I have been playing lately with compiler generators and related stuff for something I’m working on. I had to re-read some parts of the dragon book (my memory is pretty bad) and I also found out that a new edition of the dragon book was released this year:
The best tool I have found is ANTLR. It is completely free, it can generate a lexer, a parser and a tree parser, so it can be used to generate all the needed stuff without having to use different tools. It supports C#, Java, C++ and Python. Also, it generates descendant recursive parsers so the code generated can be understood by a human (no more transition tables like yacc/bison). Even if predictive top down parsers can not handle all the context free grammars, this one supports pred-LL(k) grammars (LL(k) means Left to right Left most derivation with k tokens of lookahead, and the pred prefix means that it supports predicates to see if a rule has to be applied or not) with backtracking so it is really powerful.

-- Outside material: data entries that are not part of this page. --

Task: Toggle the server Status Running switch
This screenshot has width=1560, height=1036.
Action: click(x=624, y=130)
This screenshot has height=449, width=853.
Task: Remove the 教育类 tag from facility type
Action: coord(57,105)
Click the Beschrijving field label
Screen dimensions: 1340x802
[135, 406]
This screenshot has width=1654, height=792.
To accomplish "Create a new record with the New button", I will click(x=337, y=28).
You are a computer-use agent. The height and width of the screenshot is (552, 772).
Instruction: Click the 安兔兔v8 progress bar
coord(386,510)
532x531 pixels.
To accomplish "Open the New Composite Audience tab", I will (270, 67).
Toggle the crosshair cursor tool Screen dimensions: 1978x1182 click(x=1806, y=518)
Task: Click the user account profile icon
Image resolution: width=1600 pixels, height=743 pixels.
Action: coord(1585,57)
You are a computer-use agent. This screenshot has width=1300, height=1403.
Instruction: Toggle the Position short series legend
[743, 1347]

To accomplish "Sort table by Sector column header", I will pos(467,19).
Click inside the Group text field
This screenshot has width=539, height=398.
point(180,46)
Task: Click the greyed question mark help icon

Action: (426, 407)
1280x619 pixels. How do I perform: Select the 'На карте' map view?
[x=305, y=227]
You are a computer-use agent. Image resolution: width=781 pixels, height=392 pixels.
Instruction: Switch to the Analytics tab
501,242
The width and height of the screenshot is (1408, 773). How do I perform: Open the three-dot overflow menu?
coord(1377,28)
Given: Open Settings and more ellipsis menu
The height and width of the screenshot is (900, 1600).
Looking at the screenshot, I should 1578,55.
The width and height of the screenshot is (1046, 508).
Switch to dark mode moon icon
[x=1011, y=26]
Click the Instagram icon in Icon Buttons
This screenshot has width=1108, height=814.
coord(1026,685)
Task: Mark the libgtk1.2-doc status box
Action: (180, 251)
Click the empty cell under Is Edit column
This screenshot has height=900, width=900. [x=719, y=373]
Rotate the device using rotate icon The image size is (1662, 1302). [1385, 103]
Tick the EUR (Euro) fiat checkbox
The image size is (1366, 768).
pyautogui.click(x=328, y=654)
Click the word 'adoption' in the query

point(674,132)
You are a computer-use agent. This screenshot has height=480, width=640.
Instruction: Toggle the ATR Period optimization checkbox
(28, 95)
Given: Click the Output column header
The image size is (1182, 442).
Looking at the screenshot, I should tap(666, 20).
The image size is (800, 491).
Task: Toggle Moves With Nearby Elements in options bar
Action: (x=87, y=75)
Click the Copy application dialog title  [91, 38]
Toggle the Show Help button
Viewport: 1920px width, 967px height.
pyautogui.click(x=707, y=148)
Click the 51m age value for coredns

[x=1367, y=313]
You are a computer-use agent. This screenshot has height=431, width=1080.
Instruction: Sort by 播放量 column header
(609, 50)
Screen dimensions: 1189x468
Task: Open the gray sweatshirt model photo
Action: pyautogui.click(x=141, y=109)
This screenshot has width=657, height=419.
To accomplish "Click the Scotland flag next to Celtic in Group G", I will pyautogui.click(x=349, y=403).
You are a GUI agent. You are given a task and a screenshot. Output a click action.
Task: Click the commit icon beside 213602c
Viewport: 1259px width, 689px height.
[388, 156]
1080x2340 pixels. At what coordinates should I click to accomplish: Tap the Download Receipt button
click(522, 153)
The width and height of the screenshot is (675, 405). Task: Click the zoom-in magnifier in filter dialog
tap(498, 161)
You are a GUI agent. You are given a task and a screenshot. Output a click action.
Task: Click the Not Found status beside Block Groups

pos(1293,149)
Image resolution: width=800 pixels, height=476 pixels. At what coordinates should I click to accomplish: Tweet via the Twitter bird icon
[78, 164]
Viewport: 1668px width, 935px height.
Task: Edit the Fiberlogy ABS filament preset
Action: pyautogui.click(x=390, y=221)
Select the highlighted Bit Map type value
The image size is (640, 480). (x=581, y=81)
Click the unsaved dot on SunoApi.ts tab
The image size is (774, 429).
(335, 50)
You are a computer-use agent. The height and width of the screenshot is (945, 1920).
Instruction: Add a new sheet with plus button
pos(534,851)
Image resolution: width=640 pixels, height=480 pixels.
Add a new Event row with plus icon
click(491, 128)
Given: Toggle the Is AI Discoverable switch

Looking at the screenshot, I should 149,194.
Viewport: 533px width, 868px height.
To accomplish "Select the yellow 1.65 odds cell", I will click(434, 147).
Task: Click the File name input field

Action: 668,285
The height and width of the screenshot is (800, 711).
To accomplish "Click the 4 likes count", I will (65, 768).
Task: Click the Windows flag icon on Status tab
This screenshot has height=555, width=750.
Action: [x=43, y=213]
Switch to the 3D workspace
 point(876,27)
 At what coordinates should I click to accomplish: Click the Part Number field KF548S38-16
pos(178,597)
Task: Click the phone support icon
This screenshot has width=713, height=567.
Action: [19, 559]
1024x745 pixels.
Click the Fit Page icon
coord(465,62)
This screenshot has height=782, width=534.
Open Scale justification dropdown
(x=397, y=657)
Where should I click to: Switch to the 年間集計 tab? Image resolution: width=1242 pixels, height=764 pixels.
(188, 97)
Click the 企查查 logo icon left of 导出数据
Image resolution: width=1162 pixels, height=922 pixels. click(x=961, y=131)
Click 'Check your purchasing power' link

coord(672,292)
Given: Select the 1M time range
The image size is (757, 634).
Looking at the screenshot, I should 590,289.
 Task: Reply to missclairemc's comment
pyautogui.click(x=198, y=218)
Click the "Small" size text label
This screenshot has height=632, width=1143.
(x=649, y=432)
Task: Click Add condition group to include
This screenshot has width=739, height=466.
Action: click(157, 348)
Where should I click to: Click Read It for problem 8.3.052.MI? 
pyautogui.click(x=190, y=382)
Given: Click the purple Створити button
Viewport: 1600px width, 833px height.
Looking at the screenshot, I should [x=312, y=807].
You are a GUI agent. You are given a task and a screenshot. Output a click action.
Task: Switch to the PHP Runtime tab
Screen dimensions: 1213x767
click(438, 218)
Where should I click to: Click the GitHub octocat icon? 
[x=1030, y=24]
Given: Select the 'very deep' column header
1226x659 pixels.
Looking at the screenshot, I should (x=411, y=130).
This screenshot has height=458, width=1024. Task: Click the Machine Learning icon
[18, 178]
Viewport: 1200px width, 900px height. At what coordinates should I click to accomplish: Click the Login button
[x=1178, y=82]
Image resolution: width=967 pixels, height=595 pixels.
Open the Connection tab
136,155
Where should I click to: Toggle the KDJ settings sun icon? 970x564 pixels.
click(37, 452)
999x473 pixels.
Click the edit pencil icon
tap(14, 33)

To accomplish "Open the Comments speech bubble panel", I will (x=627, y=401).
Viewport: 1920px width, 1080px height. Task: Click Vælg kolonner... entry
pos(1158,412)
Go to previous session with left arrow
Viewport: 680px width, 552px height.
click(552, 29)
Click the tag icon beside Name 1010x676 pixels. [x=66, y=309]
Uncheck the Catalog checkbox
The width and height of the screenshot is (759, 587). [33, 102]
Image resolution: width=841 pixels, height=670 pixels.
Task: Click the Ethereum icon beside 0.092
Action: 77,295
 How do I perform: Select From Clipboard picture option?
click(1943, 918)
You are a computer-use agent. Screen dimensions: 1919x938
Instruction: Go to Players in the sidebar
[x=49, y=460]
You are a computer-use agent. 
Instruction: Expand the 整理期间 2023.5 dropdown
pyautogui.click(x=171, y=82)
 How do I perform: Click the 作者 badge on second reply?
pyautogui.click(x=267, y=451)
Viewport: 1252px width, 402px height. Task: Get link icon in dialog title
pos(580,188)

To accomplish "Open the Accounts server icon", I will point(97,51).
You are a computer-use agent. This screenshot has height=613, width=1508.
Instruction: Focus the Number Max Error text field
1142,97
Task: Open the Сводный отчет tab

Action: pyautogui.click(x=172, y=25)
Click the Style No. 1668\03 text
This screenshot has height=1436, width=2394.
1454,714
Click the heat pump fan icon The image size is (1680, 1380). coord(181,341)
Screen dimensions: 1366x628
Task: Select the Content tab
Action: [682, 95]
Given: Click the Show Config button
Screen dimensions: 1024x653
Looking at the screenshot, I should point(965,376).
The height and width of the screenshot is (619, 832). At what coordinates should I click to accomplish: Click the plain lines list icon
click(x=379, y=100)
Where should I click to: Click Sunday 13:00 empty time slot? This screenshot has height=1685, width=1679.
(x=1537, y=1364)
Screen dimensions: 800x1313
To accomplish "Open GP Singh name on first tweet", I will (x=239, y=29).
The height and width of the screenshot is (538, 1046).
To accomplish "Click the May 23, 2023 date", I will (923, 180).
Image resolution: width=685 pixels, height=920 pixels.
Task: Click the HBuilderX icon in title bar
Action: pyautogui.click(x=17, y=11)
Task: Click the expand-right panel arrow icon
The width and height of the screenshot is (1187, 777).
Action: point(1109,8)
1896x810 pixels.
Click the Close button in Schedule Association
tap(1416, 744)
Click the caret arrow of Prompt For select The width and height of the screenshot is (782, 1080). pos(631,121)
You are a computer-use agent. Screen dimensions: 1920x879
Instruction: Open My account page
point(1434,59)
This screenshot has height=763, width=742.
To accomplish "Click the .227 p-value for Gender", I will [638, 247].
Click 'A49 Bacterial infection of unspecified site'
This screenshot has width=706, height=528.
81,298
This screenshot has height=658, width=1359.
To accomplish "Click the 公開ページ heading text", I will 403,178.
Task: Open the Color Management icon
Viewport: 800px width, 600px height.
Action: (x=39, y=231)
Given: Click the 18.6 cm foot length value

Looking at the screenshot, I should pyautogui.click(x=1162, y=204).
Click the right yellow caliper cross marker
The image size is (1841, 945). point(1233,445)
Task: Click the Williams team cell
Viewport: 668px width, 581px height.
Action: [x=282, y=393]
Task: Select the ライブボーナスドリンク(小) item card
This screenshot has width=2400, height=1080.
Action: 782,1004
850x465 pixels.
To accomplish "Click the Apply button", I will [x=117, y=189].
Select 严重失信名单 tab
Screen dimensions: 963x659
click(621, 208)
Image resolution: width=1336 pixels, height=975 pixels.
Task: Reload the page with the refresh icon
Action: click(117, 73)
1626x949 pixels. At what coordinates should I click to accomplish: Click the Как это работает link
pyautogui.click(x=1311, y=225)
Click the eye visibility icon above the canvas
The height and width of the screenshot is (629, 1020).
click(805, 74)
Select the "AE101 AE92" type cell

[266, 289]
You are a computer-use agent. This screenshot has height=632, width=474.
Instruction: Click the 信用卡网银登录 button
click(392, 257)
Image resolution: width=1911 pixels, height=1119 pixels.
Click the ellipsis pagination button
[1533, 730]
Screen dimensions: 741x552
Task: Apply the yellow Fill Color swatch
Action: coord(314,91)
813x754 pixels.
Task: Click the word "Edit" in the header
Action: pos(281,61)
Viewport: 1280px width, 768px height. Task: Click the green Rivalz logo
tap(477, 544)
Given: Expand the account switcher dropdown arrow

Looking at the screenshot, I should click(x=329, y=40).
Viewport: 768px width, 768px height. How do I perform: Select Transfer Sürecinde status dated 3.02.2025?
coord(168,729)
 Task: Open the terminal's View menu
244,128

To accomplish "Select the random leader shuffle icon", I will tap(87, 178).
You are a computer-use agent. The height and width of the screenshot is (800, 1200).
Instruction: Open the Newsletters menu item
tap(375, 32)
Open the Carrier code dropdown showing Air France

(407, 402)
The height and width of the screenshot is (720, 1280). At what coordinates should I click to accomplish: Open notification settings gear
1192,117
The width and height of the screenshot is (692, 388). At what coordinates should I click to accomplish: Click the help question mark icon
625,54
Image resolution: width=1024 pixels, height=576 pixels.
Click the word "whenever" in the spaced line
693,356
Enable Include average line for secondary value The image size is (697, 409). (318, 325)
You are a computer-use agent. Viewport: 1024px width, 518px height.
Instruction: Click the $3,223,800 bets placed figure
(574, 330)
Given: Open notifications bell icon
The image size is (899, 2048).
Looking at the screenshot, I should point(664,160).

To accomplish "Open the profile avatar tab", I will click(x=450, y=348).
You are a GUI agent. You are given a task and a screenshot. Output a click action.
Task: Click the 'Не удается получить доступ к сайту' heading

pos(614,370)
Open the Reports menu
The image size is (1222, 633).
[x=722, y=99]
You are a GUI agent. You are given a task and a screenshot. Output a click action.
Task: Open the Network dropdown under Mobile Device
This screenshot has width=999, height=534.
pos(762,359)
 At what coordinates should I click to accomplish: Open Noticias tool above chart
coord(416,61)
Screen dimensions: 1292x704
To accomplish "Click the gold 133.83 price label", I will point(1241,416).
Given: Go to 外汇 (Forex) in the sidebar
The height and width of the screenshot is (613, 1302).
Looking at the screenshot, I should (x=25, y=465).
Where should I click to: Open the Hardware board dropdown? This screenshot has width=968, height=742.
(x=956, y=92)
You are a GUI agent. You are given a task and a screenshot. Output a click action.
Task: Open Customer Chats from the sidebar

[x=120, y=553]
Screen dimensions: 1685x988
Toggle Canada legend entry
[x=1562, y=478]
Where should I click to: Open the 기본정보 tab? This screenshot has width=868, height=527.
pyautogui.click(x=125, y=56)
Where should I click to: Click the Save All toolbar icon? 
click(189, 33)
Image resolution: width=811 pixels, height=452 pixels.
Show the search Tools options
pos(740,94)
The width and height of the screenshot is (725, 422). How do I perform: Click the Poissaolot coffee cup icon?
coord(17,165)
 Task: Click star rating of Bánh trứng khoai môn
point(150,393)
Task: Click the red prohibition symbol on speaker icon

The latest version (v3) is still in beta but it has some nice improvements over v2 so that’s the one I’m using. For v3 there isn’t much documentation so the learning curve is a bit high but it seems worth the effort. IMHO one of the bests things of ANTLR is that it has a great development IDE called ANTLRWorks that is amazing. Just look at this screenshots I took of some C# 2.0 grammar tests I did:
You have real time error checking, you can see a syntax diagram of the current rule, you can view the generated parse tree, debug the grammar, see rules dependencies, the DFA for the tokens, automatically remove left recursion from rules… awesome!
If you are wondering if ANTLR is good enough for you, think that JetBrains (the company that created ReSharper) uses it.